*Oleh: Tgk. Burhanuddin Abdullah
Pemilihan Kepala Daerah (Pilkada) serentak di Indonesia, termasuk di Aceh, semakin mendekat. Hiruk-pikuk politik mulai terasa di berbagai kalangan, tak terkecuali di lingkungan Dayah, lembaga pendidikan agama yang memiliki pengaruh signifikan dalam masyarakat Aceh.
Salah satu nama yang kerap dibicarakan dalam konteks ini adalah Teungku H. Muhammad Yusuf A. Wahab akrab disapa Tu Sop, seorang tokoh Dayah yang dianggap potensial untuk maju sebagai calon gubernur Aceh pada Pilkada 2024.
Namun, apakah benar Tu Sop layak untuk membawa nama Dayah dalam kontestasi politik ini? Pertanyaan ini membutuhkan pertimbangan yang mendalam dan komprehensif. Sampai saat ini, Tu Sop belum secara jelas mengungkapkan niatnya untuk maju dalam Pilkada.
Narasi yang diusungnya cenderung ambigu—seperti “mau tapi malu”—dan memberi ruang bagi berbagai spekulasi. Beberapa pihak bahkan melakukan manuver dengan mengatasnamakan elemen sipil, seperti mendaftarkan Tu Sop ke Partai Aceh atau mengumpulkan dukungan dari kalangan ulama dan pemuda.
Fenomena ini bukan hal baru di Aceh. Elemen Dayah sering kali dijadikan alat politik oleh berbagai pihak untuk meraih kemenangan. Namun, Pilkada 2024 tampaknya membawa pola baru, di mana indikasi adanya kolaborasi antara oknum Dayah dan elemen sipil semakin nyata.

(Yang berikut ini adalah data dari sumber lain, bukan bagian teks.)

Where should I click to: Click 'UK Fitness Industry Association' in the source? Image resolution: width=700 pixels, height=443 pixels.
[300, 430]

Hal ini menimbulkan kekhawatiran bahwa Dayah, sekali lagi, hanya akan menjadi korban permainan politik.
Fakta di lapangan menunjukkan bahwa Mualem, salah satu calon gubernur kuat dari Partai Aceh, hampir dipastikan akan memenangkan Pilkada 2024. Dengan dukungan Partai Gerindra, partai yang juga mengusung Prabowo sebagai presiden, serta keberadaan Haji Uma yang mendukung Mualem, peta kekuatan politik di Aceh tampaknya sudah terbentuk dengan solid.
Dalam konteks ini, peluang Tu Sop untuk mendampingi Mualem sebagai calon wakil gubernur pun semakin mengecil, terutama jika mempertimbangkan keberadaan Fadlullah alias Dek Fad, Ketua Partai Gerindra Aceh, yang lebih mungkin mendapat restu dari Prabowo.

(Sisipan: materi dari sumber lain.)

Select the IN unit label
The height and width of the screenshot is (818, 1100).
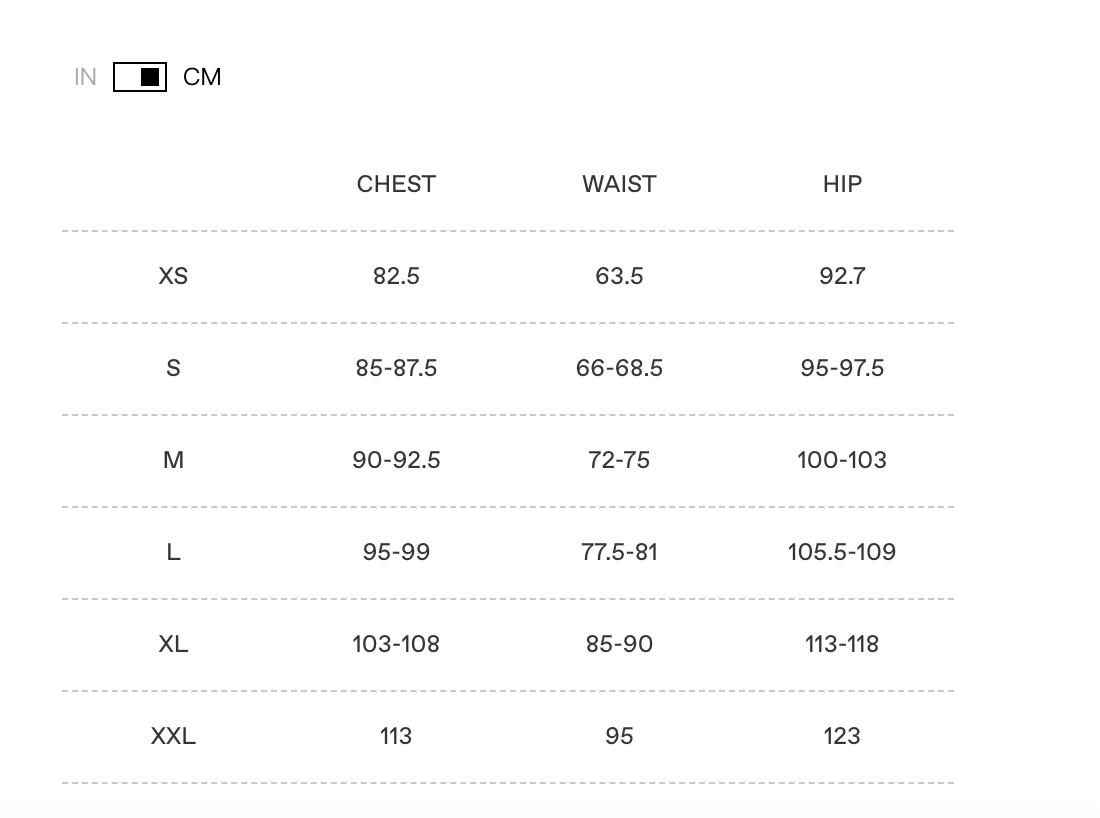85,77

Menariknya, menyadari kondisi ini, beberapa oknum tampaknya berusaha mencari celah dengan menggalang dukungan dari para Teungku. Namun, perlu dicatat bahwa tidak semua yang menandatangani dukungan tersebut adalah pimpinan Dayah, melainkan beberapa hanya sebagai guru bahkan santri, mereka terpaksa ikut karena tekanan sosial.
Ironisnya, hal ini justru menguatkan kesan bahwa Dayah Aceh kembali berada di bawah bayang-bayang kepentingan politik tertentu, dan dikhawatirkan “kalah” sebelum kompetisi politik ini benar-benar dimulai.

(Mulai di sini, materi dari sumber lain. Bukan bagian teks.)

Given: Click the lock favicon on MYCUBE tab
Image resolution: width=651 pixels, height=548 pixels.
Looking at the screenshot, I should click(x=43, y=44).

Kesimpulannya, elemen Dayah Aceh saat ini berada dalam posisi yang rentan terhadap manipulasi politik. Jika tidak berhati-hati, Dayah bisa kembali menjadi alat dalam kontestasi politik, tanpa memperoleh manfaat yang signifikan. Keprihatinan ini dilontarkan bukan tanpa dasar, melainkan dari rasa cinta dan kepedulian terhadap masa depan Dayah dan para ulama di Aceh.